As to whether the pit lane brawls were a good thing for the sport and its image, Johnson felt not. "From a die-hard fan standpoint, I don't believe that's what fans want to see," he said. "But I'm confident that tomorrow we'll be on the front cover of every paper, and we're trending on all the social stuff.
"I don't know what the right answer is. Tonight I hope people tuned in to watch, but you just never know. Again, my comments come from a place of caring for our sport. I want our sport to be viewed and I want fans in the grandstand. At the end of the day if I make a comment in here that somebody agrees with me or doesn't, all I care about is our sport being successful. I'm trusting Brian France and the executives at NASCAR to take us down that road."
The new Chase format had even resulted in an unusually high level of tension between Johnson and his long time crew chief Chad Knaus while they were still in title contention, to the extent that many observers started speculating that the Hendrick management might feel the need to break up the partnership that had secured six Sprint Cup championships over the last decade. But on Sunday, Johnson appeared to firmly squelch any such speculation.

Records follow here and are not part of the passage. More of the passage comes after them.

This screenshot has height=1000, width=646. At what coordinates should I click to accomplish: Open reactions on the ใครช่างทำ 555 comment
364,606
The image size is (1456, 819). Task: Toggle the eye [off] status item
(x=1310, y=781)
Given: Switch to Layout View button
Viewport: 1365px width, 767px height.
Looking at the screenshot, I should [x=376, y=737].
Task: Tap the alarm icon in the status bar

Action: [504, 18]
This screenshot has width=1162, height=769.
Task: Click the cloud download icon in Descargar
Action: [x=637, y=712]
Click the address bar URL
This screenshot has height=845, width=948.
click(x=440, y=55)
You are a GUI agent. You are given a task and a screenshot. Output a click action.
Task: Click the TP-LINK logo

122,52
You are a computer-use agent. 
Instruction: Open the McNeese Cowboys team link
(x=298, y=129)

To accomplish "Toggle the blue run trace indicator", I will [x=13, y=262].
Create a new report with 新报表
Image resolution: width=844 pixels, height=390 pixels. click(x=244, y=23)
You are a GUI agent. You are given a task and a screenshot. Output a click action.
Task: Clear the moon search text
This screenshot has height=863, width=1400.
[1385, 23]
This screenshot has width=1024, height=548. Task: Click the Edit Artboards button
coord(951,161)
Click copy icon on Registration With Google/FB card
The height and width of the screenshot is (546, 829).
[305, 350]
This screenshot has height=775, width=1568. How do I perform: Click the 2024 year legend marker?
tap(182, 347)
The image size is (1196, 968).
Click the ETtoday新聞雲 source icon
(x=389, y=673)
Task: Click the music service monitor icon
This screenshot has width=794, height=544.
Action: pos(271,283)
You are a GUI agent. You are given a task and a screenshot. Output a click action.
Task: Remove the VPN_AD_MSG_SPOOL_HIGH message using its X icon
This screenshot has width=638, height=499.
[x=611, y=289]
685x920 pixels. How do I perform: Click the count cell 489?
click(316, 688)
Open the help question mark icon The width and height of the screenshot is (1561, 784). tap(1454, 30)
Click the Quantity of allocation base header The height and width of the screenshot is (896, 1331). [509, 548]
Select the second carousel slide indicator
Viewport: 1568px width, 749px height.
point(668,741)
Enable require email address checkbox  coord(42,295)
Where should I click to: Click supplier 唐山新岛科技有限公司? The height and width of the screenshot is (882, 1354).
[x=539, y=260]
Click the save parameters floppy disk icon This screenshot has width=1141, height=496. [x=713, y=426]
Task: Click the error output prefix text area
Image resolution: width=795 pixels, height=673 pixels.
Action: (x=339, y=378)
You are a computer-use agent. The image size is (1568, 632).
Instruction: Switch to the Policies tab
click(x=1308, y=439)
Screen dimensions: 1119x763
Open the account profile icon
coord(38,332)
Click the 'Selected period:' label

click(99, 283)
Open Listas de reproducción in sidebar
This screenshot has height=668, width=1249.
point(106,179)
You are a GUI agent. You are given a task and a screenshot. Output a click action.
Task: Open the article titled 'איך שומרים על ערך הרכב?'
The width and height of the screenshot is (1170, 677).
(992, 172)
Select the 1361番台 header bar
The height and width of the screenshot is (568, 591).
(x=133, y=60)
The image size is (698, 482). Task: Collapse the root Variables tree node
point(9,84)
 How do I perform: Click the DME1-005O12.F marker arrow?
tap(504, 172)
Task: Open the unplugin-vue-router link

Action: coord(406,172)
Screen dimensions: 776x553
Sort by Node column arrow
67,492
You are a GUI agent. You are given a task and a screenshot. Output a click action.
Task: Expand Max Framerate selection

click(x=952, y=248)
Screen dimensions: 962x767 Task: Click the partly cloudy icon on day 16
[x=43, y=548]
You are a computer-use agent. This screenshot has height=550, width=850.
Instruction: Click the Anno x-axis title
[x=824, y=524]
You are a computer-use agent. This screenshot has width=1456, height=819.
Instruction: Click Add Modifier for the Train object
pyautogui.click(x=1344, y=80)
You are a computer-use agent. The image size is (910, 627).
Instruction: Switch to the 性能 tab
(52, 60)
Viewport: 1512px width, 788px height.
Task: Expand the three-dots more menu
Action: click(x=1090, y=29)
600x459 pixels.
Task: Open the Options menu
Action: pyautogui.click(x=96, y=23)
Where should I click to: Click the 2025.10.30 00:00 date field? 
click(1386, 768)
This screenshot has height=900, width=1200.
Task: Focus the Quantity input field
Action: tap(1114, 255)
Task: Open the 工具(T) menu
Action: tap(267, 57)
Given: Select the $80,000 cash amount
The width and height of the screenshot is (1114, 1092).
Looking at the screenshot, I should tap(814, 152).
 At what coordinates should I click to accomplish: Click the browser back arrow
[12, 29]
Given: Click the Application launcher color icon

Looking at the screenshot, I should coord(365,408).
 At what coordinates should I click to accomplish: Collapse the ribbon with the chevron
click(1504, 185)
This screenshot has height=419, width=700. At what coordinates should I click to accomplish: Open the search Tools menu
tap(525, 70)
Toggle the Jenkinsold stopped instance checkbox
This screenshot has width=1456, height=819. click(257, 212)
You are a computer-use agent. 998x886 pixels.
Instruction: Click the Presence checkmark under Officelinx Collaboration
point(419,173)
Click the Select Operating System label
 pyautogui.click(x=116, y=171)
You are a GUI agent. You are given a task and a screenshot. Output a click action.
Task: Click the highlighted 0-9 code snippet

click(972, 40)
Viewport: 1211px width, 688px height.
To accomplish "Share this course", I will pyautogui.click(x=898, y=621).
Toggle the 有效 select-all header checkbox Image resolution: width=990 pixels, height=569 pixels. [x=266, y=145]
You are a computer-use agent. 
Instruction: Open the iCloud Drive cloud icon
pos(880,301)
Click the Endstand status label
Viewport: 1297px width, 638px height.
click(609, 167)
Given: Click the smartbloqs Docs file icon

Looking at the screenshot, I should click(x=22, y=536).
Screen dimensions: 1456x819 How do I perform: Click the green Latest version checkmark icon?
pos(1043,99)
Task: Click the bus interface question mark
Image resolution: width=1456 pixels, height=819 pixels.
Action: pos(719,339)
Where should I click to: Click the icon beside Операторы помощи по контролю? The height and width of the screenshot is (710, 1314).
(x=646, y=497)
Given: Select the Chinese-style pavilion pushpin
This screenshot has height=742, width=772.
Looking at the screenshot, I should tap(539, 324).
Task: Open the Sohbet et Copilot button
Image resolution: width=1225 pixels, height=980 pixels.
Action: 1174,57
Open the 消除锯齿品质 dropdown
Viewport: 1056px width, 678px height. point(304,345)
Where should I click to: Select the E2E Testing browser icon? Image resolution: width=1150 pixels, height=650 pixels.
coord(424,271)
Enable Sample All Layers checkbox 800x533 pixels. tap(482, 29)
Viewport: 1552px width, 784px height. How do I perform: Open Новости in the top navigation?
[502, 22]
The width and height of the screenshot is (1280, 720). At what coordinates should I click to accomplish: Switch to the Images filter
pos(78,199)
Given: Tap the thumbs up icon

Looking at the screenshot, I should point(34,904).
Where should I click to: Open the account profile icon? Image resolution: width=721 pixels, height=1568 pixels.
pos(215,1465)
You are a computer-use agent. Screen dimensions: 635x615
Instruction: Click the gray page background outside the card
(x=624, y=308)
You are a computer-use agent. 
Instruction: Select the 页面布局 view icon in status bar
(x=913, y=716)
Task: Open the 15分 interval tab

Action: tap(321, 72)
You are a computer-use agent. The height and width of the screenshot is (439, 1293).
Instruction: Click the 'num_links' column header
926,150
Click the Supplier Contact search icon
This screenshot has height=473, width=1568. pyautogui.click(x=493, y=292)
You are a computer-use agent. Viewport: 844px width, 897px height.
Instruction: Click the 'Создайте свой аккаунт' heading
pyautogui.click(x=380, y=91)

"He will be my crew chief as long as he wants to climb up on that box," Johnson said emphatically. "Crew chiefs live in dog years so I would imagine he is going to have enough before I have enough, but just such a great run of events.
"Sure we were frustrated, sure we wanted to be fast, but you are going to have high emotions in any team sport when you are not doing well, especially when you are a championship calibre team. It's just how it is," he added. "It's tough when you're going through watching, a championship opportunity slip away from you.
"You guys ask me questions in here about us raising hell with one another on the radio, but that's part of the process," he insisted. "That's one thing that has been good about us. We've always been able to be honest with one another and say tough things. Sure, you might not want to hear it, it might sting a little bit. But it's what has kept us together for all these years and provided the 70 wins and six championships."
Knaus gave a similarly firm impression that he wasn't going anywhere in the off-season: "I'm set. I don't foresee a change with the #48 car from a driver or crew chief standpoint in the near future," he said. "I don't foresee that happening. If it does, I'll have to be a reporter because I don't know what the hell I'm going to do after that!"
It seems that the dream team of the NASCAR Sprint Cup Series will still be in place and fighting for a brand new championship in 2015. And in the meantime, there's still two more chances in this season for Johnson and the crew of the #48 to have some more fun in victory lane at Phoenix and Homestead before the curtain falls on their racing year.